(EXCERPTED TEXT):
....................
Tina Fey and Steve Carell in Date NightDATE NIGHT

Playing husband and wife in the marital action comedy Date Night, Steve Carell and Tina Fey partner each other with such skillful ease, and radiate such genuine affection for one another, that my issues with the film have come to feel insignificant, and even a little petty. I had a not-bad time at director Shawn Levy's latest. But reflecting on the experience, I've found it awfully difficult to wipe the grin from my face; surrounded by an exceptional cast of second bananas, Carell and Fey are so genial and inventive together that it's easy to ignore the dully synthetic, determinedly formulaic Hollywood product they're appearing in.

Few cineplex sights get me yawning quicker than the image of a leather-clad villain pointing a gun at our hero (sideways) while demanding he hand over some ultimately meaningless doohickey, à la this film's "Give us the flash drive!" Consequently, it took about 20 minutes for my yawning to commence at Date Night, in which a contented-but-bored New Jersey couple is mistaken for blackmailers while dining, under another couple's reservation, at an upscale Manhattan eatery. Story-wise, nearly everything that happens next happens just as you expect it will; the movie is a by-the-numbers, PG-13-rated, action-comedy blockbuster down to its rote car chases, exploding windshields, and lone, seemingly mandated dropping of the F bomb. Yet despite Date Night's built-in predictability, Levy does manage an occasionally clever sight gag - the Central Park escape on a slow-moving speedboat was particularly enjoyable - and I'm thinking the man deserves an award of some kind for having the entire picture, credit cookies and all, clock in at a brisk 85 minutes. The film may be a time-waster, but thankfully, not much time is being wasted.
....................
(DATASET CONTENT):
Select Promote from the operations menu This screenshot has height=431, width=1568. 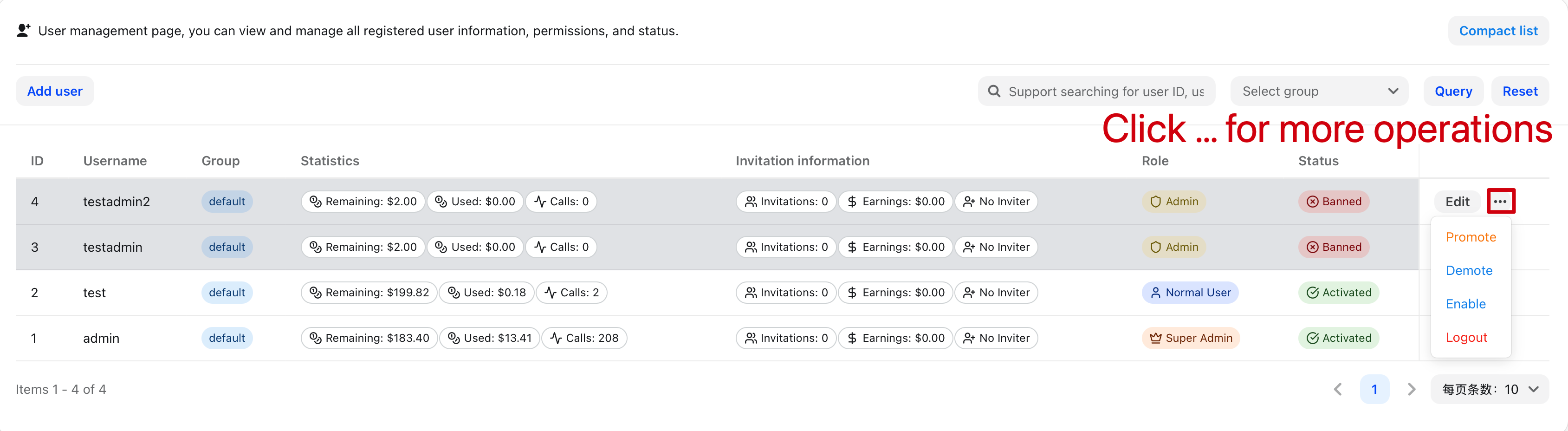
....................
(WRITTEN EXERCISE):
Answer each question from the Date Night review.
(a) Who directed the film?
(b) Which state is the couple in the film from?
(c) How long does the whole picture run, credit cookies included?

(ANSWER TO THE EXERCISE):
(a) Shawn Levy
(b) New Jersey
(c) 85 minutes